11     The affidavit filed for the defendants to exhibit the terms and conditions was from Noah Kan Wai Yim, the executive director of Bank Julius Baer. However, he exhibited a different set of terms and conditions with the date “04.2002” printed at the bottom of each page and the relevant provision was cl 11.2. Clause 11.2 stated, inter alia:

11.2  … The Bank may assign or otherwise transfer all or any of its rights, interest, powers or obligations under these Terms and Conditions, the Account Mandate and any Services Documents or Security Documents and any Account or Services or transactions to which they relate and/or the Collateral and may deliver the same to the transferee(s), who shall thereupon become vested with all the rights, interests and powers in respect thereof which were formerly vested in the Bank. …

12     It was not in dispute that cl 11.2 was wide enough to allow JBS to transfer GL’s account to Bank Julius Baer without the consent of GL but the question remained as to whether the set of the terms and conditions exhibited was the set referred to in GL’s Account Mandate.

13     Firstly, Counsel for GL pointed out that GL had signed the Account Mandate and many other banking documents but not any set of terms and conditions.

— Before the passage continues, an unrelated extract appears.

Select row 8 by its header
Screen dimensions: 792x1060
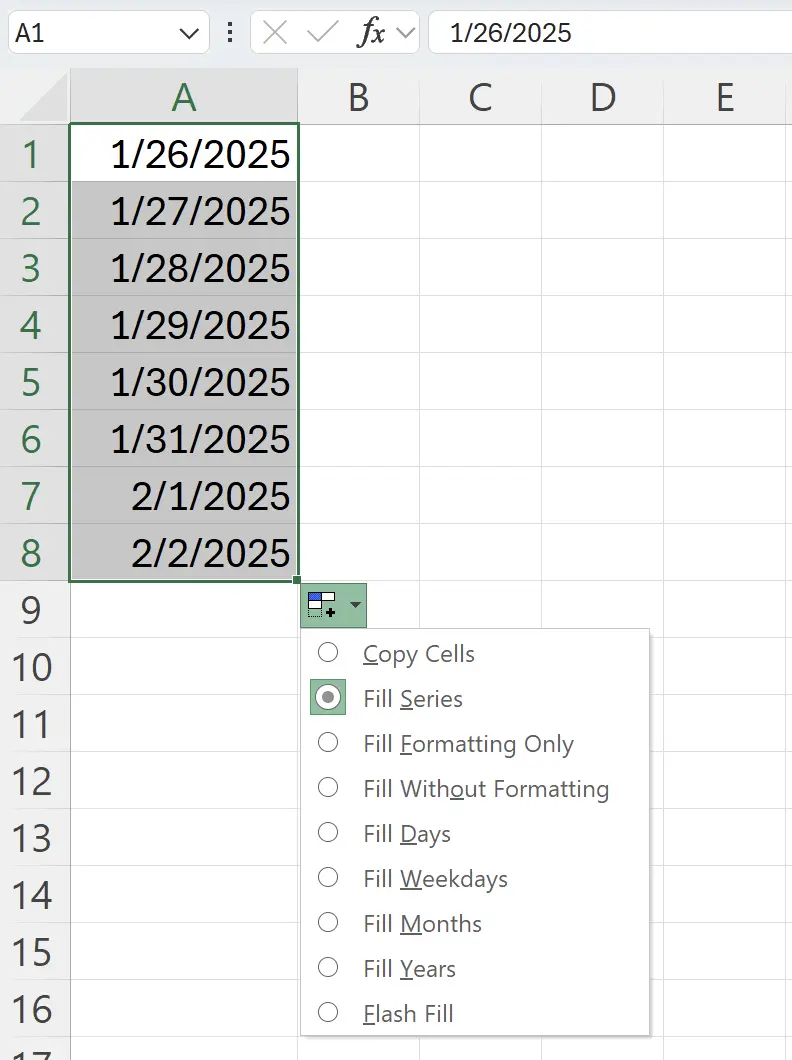coord(35,553)
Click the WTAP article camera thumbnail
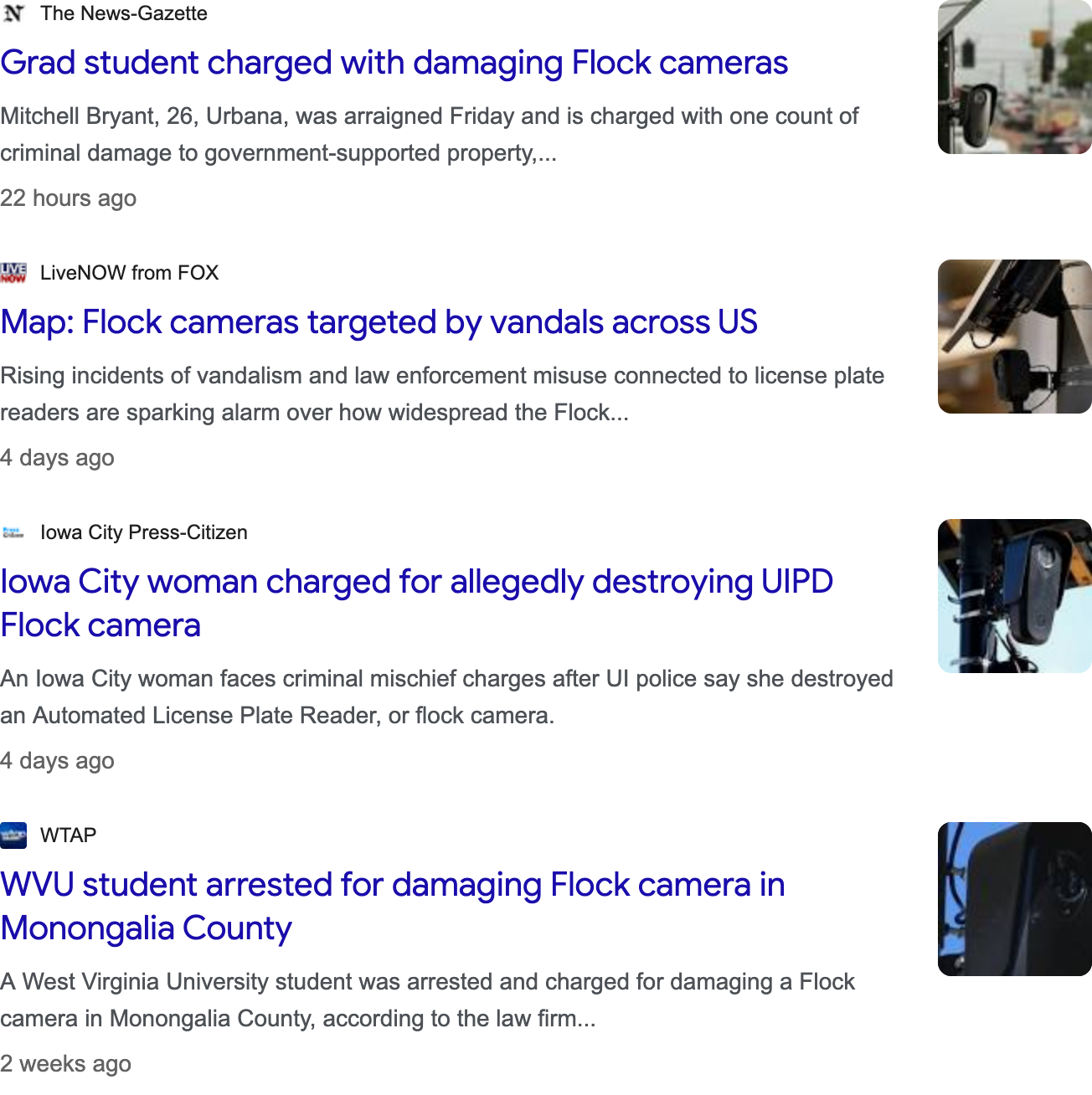This screenshot has width=1092, height=1095. (x=1015, y=899)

Secondly, the set exhibited appeared to contain 21 pages because at the bottom of each page, there was such a reference, eg, “Page 6/21”. Yet, there were in fact 24 pages with, for example, the last two pages referring to “Page 23/21 and Page 24/21”.

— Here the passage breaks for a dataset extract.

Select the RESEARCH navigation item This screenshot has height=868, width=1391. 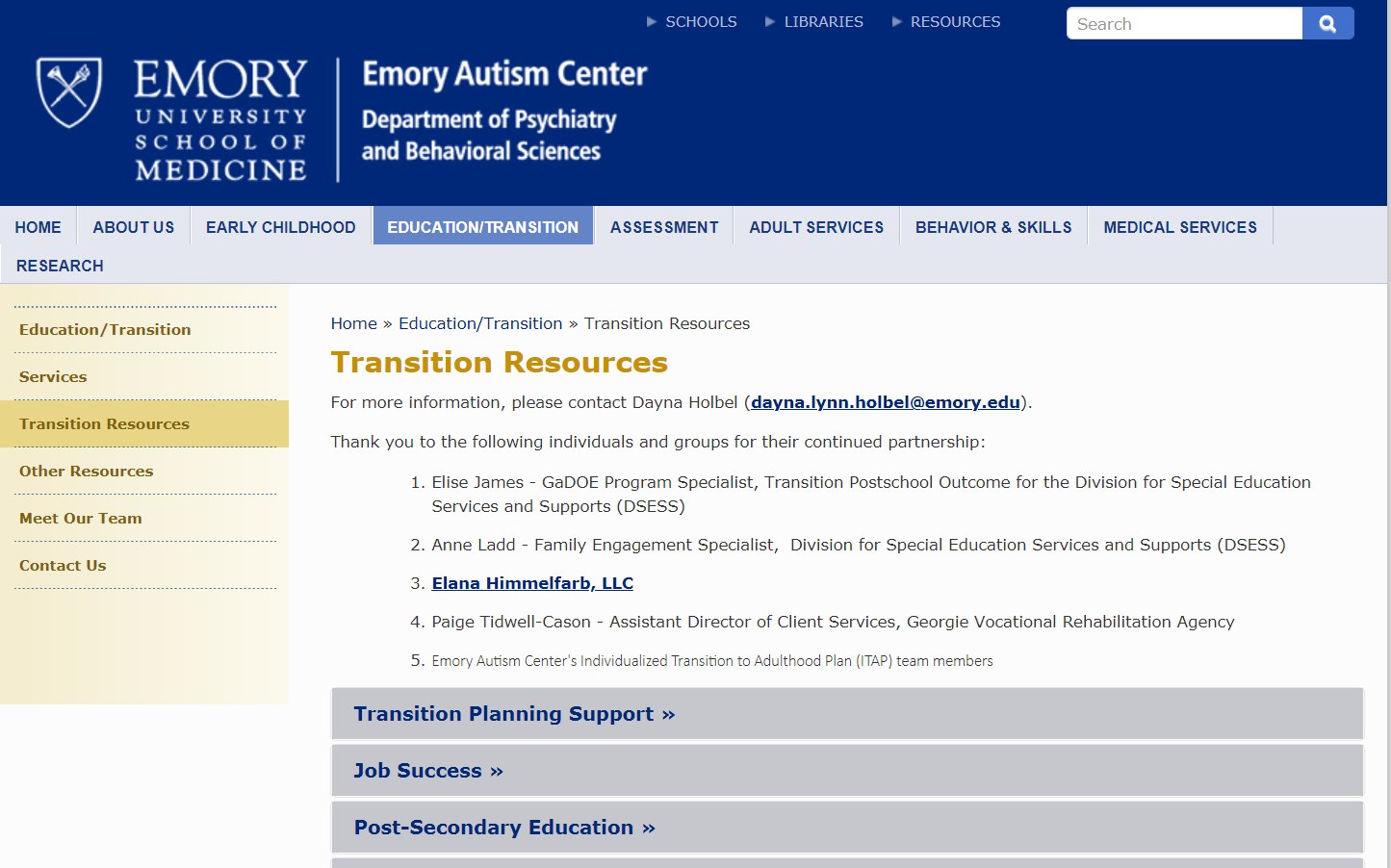click(60, 266)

14     Thirdly, the contents page indicated that Product Conditions could be found at page 12 but was in fact starting from page 14.

15     I accepted that it was not necessary for GL to sign the set of terms and conditions. They could have been incorporated by reference. Also, although the discrepancies pointed out could have been innocuous if seen in isolation, I took into account the totality of the circumstances which eventually led to the disclosure of this set of terms and conditions. As I mentioned earlier, no set of terms and conditions was disclosed initially. There was no hint from either of the defendants that there were standard terms and conditions which included a term to allow JBS to transfer GL’s account without the need for his consent but that the set had been misplaced. The burden was on the defendants to persuade the court that the set exhibited was the correct set and, in the circumstances, I was of the view that it had not discharged its burden.

Did GL impliedly consent or was he estopped from denying the transfer?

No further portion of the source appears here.